I tried for a minute to join in, but he didn’t tolerate me for long.

Later, a big round leafless tree cradled a sliver of moon, and a little bat flittered around underneath, with the Neues Palais framing the landscape beneath the deepening orange sky.


OK, not about animals, but about German: I always thought that “Fledermaus” somehow meant “flying mouse”. But “to fly” is “fliegen” in German—a pretty far cry from “Fleder”. So I pulled out the Duden, which informed me that this “Fleder” (which occurs only in “Fledermaus”) is related to “flattern”: our word “flutter”.

It’s a flutter-mouse!


I’ve been told about the Wildschweine (wild pigs) hereabouts as long as I’ve been here, and never seen one outside of the zoo. But a little group, a mother and four piglets, came to forage on the AIP campus, just outside our offices.

Somebody said “delicious” Wildschweine, but I thought they looked fine with their hides on.

I got a good look a Grünspecht, too. One was pecking a pretty deep hole in a tree outside out offices, days later.

And finally, I got a real feast of plumage, that I had been looking for ever since I saw them in my bird-book: Seidenschwanze, (Hypocolius Waxwing). My colleague Christer knows them by their voices, high, and strangely distant—hard to place. They moved from tree to tree in the AIP campus, hanging out in those with lots of Mistle (what we call mistletoe), eating the berries. They’re rather shy, and tend to move to the opposite side of a tree from a person. After finding one that would tolerate my presence, the trick was to move so it was between me an a big branch: then its unbelievable colors would light up.


In Odense, Denmark, while visiting Julian and family, I saw again Teichralle (oder Teichhuhn), the Common Moorhen.


The Kopfsteinpflaster on the AIP campus is home to numerous Sandbienen

I first saw one hovering over the stones carrying something green that glinted in the late-afternoon sun. I watched it take this down into its hole, and thought at the time it was a leaf. I later saw bees drop such things, and confirmed they were indeed pieces of leaf that had clearly been cut, to be about the size of the bee’s body.

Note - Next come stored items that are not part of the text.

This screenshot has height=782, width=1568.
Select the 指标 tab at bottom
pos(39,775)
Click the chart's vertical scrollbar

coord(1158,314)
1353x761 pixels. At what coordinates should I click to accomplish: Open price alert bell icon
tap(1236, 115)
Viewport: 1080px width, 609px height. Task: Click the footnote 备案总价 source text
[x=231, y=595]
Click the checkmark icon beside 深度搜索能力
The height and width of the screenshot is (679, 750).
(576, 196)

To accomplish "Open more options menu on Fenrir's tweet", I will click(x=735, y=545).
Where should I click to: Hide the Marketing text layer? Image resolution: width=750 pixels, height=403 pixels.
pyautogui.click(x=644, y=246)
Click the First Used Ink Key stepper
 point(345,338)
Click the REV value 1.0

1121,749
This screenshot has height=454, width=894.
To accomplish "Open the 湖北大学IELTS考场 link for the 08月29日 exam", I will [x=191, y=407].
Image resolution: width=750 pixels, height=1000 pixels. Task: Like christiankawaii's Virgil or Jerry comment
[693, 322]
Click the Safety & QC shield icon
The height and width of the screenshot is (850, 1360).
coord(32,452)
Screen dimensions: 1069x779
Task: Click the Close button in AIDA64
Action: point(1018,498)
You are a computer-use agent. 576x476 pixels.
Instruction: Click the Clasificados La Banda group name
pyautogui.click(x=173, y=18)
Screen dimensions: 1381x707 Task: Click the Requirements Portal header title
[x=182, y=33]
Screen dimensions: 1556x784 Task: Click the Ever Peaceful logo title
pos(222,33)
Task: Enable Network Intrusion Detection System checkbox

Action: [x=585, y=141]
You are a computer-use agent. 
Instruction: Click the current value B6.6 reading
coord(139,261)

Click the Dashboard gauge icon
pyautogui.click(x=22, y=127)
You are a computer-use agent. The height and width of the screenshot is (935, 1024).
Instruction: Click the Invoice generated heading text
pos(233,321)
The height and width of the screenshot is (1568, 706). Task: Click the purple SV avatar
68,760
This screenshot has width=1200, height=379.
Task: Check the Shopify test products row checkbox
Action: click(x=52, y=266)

I have watched them digging the holes, which they do by shuffling the sand back with their feet. I have also watched them bring stunned insects such as beetles into the holes. (These insects don’t come back out, as such.)

Are the leaves are used as bulwarking, or as wrapping of the food and eggs? How big are these nests are and what form they take? Some holes have had enough sand excavated from them for several meters of hole, if it is of the same diameter as at the opening.


I finally took a vacation, and visited the folks back home. Linda and I took mom and the other Mrs. White to San Angelo State Park. We left them in a bird-blind to look at the Littlefoot Trail.

In addition to the petrified Permian-period reptile footprints in the gulch, we saw a very pretty six-lined racerunner, that posed for the camera. Then this very strange grasshopper hopped in front of us, and let me get several good pictures. Then we had a good look at Bullock’s Oriole and later, one of their hanging grass nest.


My mom, sister Jo and I visited the “other members of the family” at the Buffalo Gap Cemetery. We heard a tiny, occasional peeping, and Jo spotted a tail, high in a tree, twitching in unison. Then she found his mate, apparently, in a nest in a little tree nearby, at head height. We all got a good look and made a positive ID. He was a Lark Sparrow,

On the same visit, we also saw a pair of young deer, just losing their spots. We think their mom leaves them in the cemetery for its safety.